*Okuma Parçası*.
::::::::::
عربيEnglish

The Noble Qur'an Encyclopedia

Towards providing reliable exegeses and translations of the meanings of the Noble Qur'an in the world languages

The Prophets [Al-Anbiya] - Turkish Translation - Ali Ozek

Surah The Prophets [Al-Anbiya] Ayah 112 Location Maccah Number 21

İnsanların hesaba çekilecekleri (gün) yaklaştı. Hal böyle iken onlar, gaflet içinde yüz çevirdiler.

Kalpleri oyuna, eğlenceye dalarak o zalimler şöyle fısıldaştılar: «Bu (Muhammed), sizin gibi bir beşer olmaktan başka nedir ki! Siz şimdi gözünüz göre göre büyüye mi kapılıyorsunuz?»

«Hayır, dediler, (bunlar) saçma sapan rüyalardır; bilakis onu kendisi uydurmuştur; belki de o, şairdir. (Eğer öyle değilse) bize hemen, öncekilere gönderilenin benzeri bir mucize getirsin.»

Biz, senden önce de, kendilerine vahiy verdiğimiz kişilerden başkasını peygamber olarak göndermedik. Eğer bilmiyorsanız (inanan) kitap ehlinden sorunuz.

Biz onları (peygamberleri), yemek yemez birer (cansız) ceset olarak yaratmadık. Onlar (bu dünyada) ebedî de değillerdir.

Sonra onlara (verdiğimiz) sözü yerine getirdik; böylece, hem onları hem de dilediğimiz (başka) kimseleri kurtuluşa erdirdik; müsrifleri de helâk ettik.
::::::::::
*Verilen Bilgiler*.
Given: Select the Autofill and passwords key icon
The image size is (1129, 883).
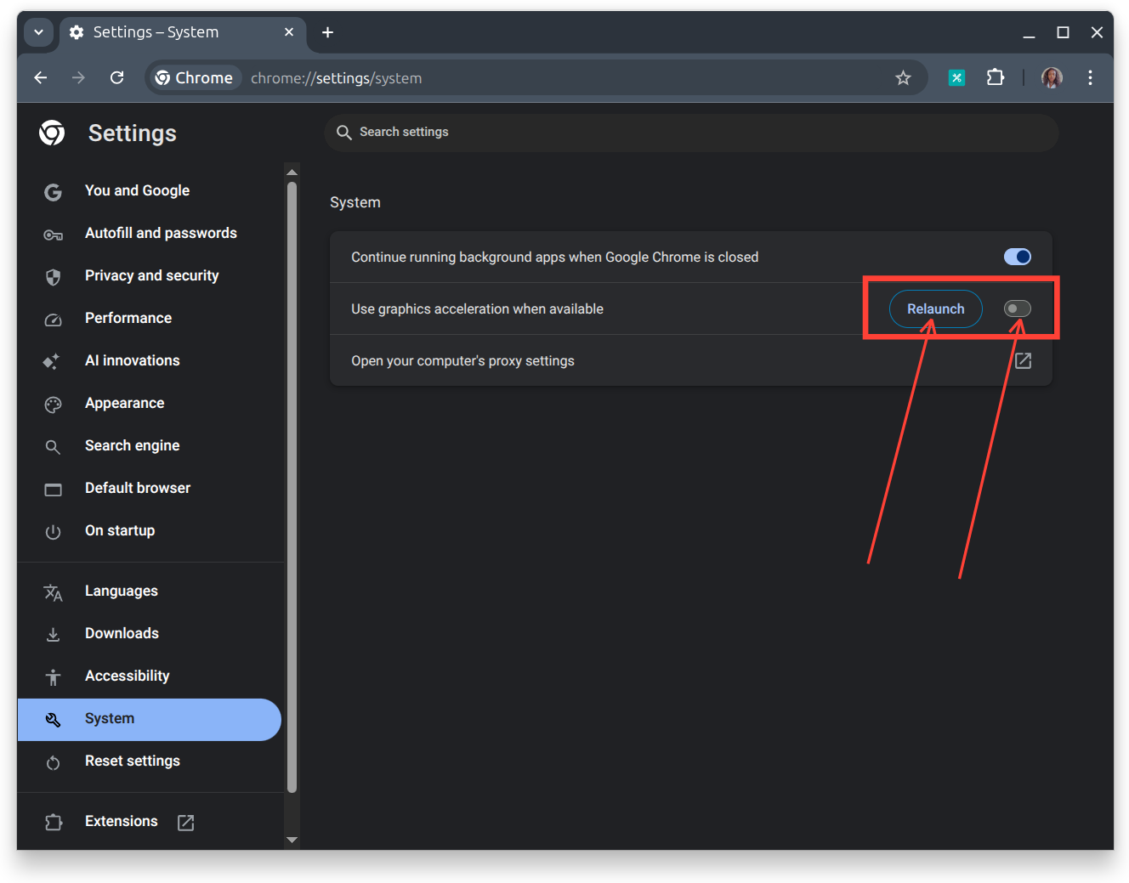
::::::::::
*Görev Ayrıntıları*.
Okuma parçasının "Surah The Prophets" ile başlayıp "içinde yüz çevirdiler." ifadesine kadar uzanan bölümünü, "gaflet" yerine "dalgınlık" getirerek değiştirip yeniden yazınız.

*Tamamlanan Görev*.
Surah The Prophets [Al-Anbiya] Ayah 112 Location Maccah Number 21

İnsanların hesaba çekilecekleri (gün) yaklaştı. Hal böyle iken onlar, dalgınlık içinde yüz çevirdiler.